This is a funny stamp, but it turns out high quality cigar tobacco is an important crop of this tiny country. What better way to show that off than creating a giant one? So slip on your smoking jacket, light your cigar, take tour first sip of your adult beverage, and sit back in your most comfortable chair. Welcome to todays offering from The Philatelist.
This stamp looks a little different from the last Andorra stamp presented here. That one was from the side of Andorra that has French administration. Here we have the Spanish side and one can see the change in language and currency. The Spanish side was a bishopric subject to the Bishop of Urgel. This changed somewhat in 1993 but there is still seperate Spanish and French stamps.
Todays stamp is issue A17 a 5 Peseta stamp issued by Andorra on December 5th, 1972. It was a 6 stamp issue in various denominations featuring Andorran customs including singers, dancers, cigar smokers, and even a hermit. According to the Scott catalog, the stamp is worth 60 cents unused.
Andorra is a tiny mountainous country with only 2 percent of the land being arable.
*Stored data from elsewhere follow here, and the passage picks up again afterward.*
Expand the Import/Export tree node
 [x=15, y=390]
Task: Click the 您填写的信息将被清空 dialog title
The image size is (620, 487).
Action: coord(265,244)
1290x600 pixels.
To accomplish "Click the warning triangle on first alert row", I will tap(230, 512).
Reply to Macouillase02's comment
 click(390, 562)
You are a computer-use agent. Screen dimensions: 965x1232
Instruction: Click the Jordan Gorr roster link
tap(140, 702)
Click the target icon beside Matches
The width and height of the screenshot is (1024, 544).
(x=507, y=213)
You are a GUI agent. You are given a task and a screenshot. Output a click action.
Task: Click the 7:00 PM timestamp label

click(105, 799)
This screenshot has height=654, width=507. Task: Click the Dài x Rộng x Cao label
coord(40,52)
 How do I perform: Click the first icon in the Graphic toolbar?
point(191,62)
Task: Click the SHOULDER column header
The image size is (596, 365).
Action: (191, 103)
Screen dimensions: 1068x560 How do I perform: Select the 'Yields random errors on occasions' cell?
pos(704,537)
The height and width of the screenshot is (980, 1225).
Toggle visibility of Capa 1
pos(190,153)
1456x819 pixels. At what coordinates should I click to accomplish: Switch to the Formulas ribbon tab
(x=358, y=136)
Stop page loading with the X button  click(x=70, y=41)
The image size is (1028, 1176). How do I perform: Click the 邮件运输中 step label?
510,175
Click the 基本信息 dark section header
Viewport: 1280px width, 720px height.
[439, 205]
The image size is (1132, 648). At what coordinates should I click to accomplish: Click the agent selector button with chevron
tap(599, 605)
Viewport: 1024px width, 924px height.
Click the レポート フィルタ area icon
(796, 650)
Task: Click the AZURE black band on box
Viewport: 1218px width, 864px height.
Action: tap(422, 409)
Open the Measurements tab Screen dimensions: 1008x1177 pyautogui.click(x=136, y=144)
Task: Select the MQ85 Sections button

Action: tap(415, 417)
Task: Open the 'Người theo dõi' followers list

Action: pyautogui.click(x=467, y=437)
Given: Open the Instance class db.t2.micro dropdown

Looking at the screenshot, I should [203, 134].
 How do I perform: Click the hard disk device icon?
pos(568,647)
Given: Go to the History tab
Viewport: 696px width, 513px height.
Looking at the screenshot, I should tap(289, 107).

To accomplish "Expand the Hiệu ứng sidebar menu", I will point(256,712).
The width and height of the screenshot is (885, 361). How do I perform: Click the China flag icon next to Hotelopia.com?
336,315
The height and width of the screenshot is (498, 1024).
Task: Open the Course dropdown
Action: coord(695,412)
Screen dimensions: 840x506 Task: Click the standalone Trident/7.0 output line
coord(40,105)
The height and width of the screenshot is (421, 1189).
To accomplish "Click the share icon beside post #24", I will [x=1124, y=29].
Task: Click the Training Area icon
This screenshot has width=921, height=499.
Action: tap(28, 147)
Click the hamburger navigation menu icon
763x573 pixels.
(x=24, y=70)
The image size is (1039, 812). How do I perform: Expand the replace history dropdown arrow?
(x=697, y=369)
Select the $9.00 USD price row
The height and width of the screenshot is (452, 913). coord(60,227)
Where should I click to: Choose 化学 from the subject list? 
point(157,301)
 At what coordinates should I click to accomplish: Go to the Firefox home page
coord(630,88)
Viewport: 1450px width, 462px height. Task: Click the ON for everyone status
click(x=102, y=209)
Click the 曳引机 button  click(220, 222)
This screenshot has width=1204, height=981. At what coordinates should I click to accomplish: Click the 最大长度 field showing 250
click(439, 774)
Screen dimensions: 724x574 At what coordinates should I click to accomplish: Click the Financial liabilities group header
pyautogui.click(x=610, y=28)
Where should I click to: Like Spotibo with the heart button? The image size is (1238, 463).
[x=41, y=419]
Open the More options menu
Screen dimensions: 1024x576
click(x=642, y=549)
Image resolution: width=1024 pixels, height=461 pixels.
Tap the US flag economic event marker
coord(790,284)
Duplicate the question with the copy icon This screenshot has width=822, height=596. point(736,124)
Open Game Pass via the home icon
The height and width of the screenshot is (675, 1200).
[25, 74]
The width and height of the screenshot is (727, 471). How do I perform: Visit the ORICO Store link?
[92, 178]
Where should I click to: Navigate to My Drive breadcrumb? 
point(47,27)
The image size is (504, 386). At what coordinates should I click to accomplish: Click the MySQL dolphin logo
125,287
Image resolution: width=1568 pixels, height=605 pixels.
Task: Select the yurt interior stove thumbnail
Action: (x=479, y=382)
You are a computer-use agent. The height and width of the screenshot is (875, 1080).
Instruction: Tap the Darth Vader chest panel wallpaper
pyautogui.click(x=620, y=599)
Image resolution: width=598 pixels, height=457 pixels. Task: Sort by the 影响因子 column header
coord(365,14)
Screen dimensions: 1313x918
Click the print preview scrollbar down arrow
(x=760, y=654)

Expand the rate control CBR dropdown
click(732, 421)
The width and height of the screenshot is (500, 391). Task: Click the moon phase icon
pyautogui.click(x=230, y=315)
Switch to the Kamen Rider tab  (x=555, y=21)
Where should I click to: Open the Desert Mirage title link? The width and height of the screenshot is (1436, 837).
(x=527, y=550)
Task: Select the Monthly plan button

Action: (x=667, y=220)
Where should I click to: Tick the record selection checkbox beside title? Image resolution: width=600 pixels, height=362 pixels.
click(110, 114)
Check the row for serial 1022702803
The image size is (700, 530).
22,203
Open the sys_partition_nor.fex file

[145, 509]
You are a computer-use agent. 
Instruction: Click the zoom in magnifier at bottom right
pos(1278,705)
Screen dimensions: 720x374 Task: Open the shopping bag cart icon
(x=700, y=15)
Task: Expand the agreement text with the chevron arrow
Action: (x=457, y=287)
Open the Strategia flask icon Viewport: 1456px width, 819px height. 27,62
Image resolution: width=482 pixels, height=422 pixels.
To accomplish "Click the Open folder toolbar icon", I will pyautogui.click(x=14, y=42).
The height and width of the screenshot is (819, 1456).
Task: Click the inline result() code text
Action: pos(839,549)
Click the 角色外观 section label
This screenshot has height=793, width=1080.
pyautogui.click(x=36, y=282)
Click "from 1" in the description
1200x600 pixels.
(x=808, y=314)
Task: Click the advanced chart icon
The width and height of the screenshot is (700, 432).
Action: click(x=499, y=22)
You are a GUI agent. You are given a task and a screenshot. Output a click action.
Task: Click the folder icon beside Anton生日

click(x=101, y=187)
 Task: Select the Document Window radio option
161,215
For that reason, most of the food has to be imported. Andorra uses about 8 percent of it’s farmland in the production of tobacco. This is of high quality mostly for cigars and mostly for export. A cigar usually contains various tobacco leaves from different places.
The integration with the EU as been a little problematic for tobacco. The EU allowed Andorra to keep it’s low domestic price but then enforced duty requirements similar to alcohol for a visitor taking it with him. This perhaps turns a few fans into smugglers. As the economy developed more and more of the workforce shifted to providing tourist services. A reflection of this is the former Reig tobacco factory. this has now been repackaged as a tobacco museum.
Well my cigar burned out, i did not have the guts or stamina to try a giant one, and so I will have to wait till tomorrow when there will be another story that can be learned from stamp collecting.